- What the task requires
Every line with the string "agent" in it belongs in your answer, so copy them all from the data.

- Data records
· · · ·

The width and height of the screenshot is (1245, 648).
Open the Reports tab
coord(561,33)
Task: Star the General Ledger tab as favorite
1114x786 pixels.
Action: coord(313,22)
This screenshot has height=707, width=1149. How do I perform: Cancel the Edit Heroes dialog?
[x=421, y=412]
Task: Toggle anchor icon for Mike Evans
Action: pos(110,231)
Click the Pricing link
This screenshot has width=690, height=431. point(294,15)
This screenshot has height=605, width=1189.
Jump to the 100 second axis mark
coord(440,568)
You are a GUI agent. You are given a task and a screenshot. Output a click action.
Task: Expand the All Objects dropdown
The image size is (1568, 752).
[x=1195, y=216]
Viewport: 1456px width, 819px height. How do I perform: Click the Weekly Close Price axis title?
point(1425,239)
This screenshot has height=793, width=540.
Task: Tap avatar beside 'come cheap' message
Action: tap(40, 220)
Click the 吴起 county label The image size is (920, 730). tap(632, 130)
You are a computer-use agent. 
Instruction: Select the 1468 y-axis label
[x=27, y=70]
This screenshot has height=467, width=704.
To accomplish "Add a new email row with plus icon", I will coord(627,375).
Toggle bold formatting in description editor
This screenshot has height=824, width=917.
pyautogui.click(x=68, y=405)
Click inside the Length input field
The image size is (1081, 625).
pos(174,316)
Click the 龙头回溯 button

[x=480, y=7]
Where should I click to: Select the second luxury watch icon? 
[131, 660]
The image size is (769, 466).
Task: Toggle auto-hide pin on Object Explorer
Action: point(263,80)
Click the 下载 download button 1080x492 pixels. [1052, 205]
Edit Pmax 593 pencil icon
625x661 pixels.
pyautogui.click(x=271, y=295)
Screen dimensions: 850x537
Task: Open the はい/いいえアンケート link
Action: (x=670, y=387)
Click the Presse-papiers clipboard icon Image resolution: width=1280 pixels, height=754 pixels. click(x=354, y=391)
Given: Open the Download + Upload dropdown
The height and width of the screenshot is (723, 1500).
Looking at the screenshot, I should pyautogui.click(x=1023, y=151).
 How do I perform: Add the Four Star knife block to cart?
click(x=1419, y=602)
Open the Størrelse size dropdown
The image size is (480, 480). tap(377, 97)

· · · ·

- Output of the exercise
You are a GUI agent. You are given a task and a screenshot. Output a click action.
You are a computer-use agent. 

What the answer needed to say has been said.